The first Nepali woman to summit Everest climbs there and they have lockers,
which for some reason reassures me that this is a professional and safe gym.
Kids are playing cricket in the dust nearby.
We are belayed by a stout, muscular man who is clearly a
climber himself and gives off an aura of competence until I notice him sending
text messages from his cell phone while we are up on the wall.
Other employees of the gym gather round us--to watch or help
belay, I think at first, but it turns out they are just there to shoot pigeons
with a slingshot. (There is a crust of pigeon crap along the top of the wall.)

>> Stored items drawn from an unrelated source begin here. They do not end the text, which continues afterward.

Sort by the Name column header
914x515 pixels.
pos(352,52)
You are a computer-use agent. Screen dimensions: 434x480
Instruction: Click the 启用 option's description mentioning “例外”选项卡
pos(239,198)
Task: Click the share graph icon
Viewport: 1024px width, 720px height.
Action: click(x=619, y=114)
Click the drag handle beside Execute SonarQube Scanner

One girl, about sixteen, practices bouldering moves. I hope she gets a chance
to go up Everest too.
I am forced to admit to myself near the top of my first
route that I have a fear of heights. Leah, who has never climbed before, is not
afraid. Instead, the climbing wall brings out an aggressive,
aspiring-law-partner side of her that I have never seen before. She is a skinny
girl but on the wall she is all muscle and when she is descending from her
first particularly challenging climb I watch in awe as she lets off a
completely authentic fist pump. I should feel proud but I am intimidated. She
puts her hair into a ponytail and reminds me of Demi Moore in that movie about
the Navy Seals, but I'm not sure Leah can normally even do a pull up.

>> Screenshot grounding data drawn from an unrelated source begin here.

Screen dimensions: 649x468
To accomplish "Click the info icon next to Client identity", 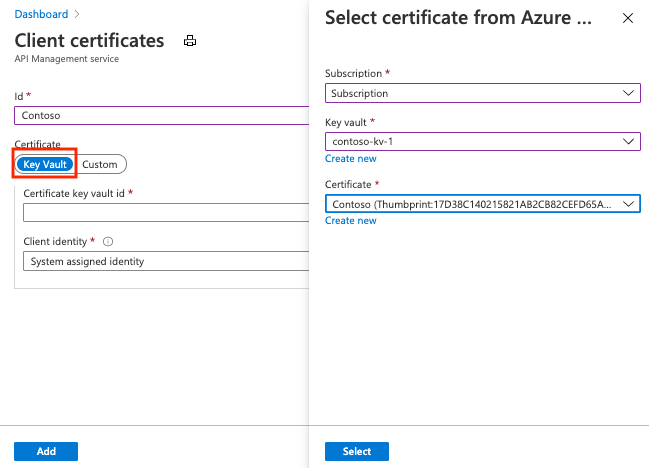I will (108, 241).
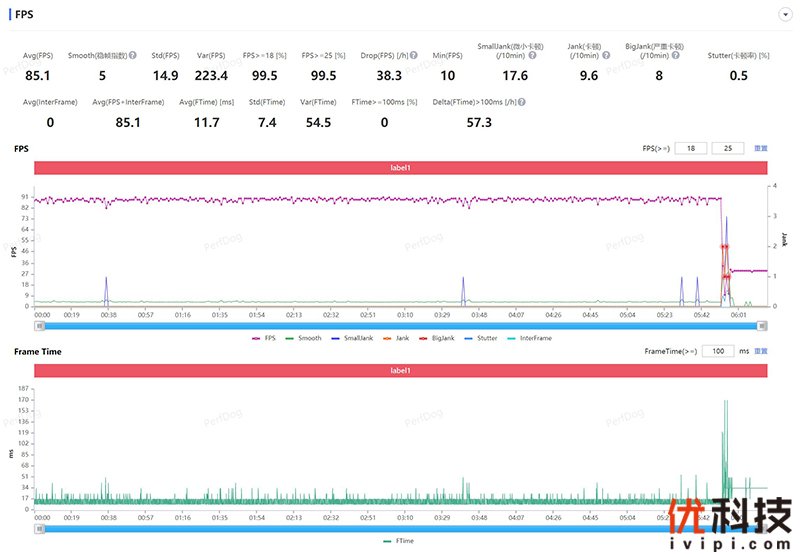Viewport: 800px width, 557px height.
Task: Hide the FTime series in Frame Time legend
Action: coord(400,541)
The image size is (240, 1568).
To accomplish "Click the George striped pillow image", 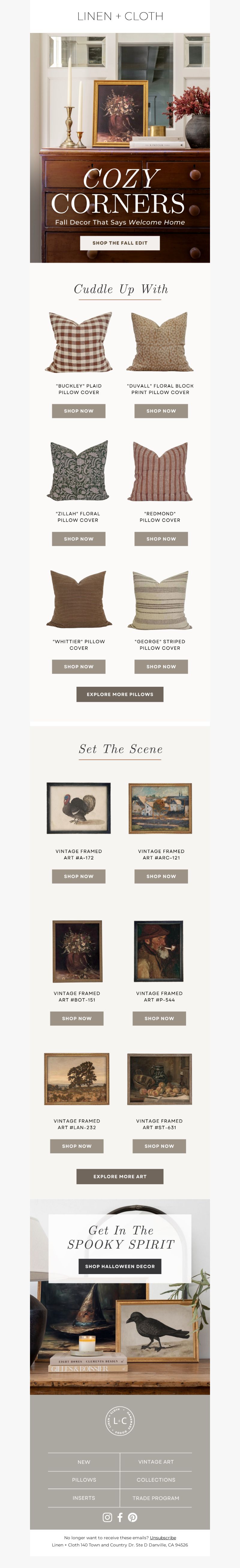I will click(x=160, y=600).
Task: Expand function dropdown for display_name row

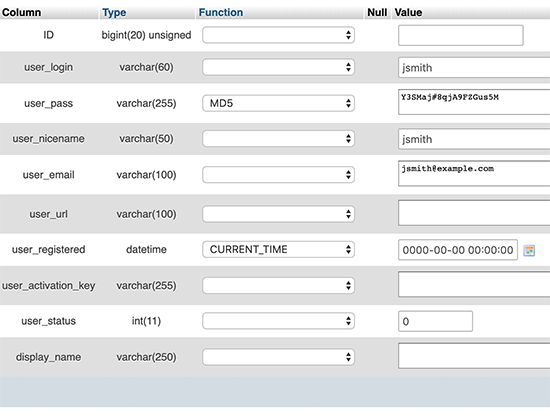Action: tap(279, 357)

At first, I am strutting (difficult to do when your testicles
are scissored between nylon straps) and trying to talk shop with the
professional climbers because I can climb the intermediate walls and Leah can
not. I do this by dint of my arms, which have always been inexplicably strong.
Basically I let my legs hang and yank myself up the wall like a muscled
paraplegic. This is an ill-advised technique. After half an hour I can no
longer make a fist, and have to stand in my emasculating harness with my
quivering fingers, next to the girl holding the slingshot, watching Leah
scrambling up the walls, misting us with excess testosterone, and giving
herself inspirational pep talks near the top (actually saying once, loud enough
that I can hear it fifty feet below and in what sounds at that distance like a
low growl, "You can do this").
There are Nepalis gathered on i-beams at a construction site
behind us, watching her climb, and I feel compelled by a primitive section of
the male fore-brain to make another attempt, so I choose an easy wall but lose
all grip strength half way up and after dangling like a dead worm on a hook,
batting at the handholds with limp wrists, have to whisper to the belayer that
my muscles are shot and will he please let me down.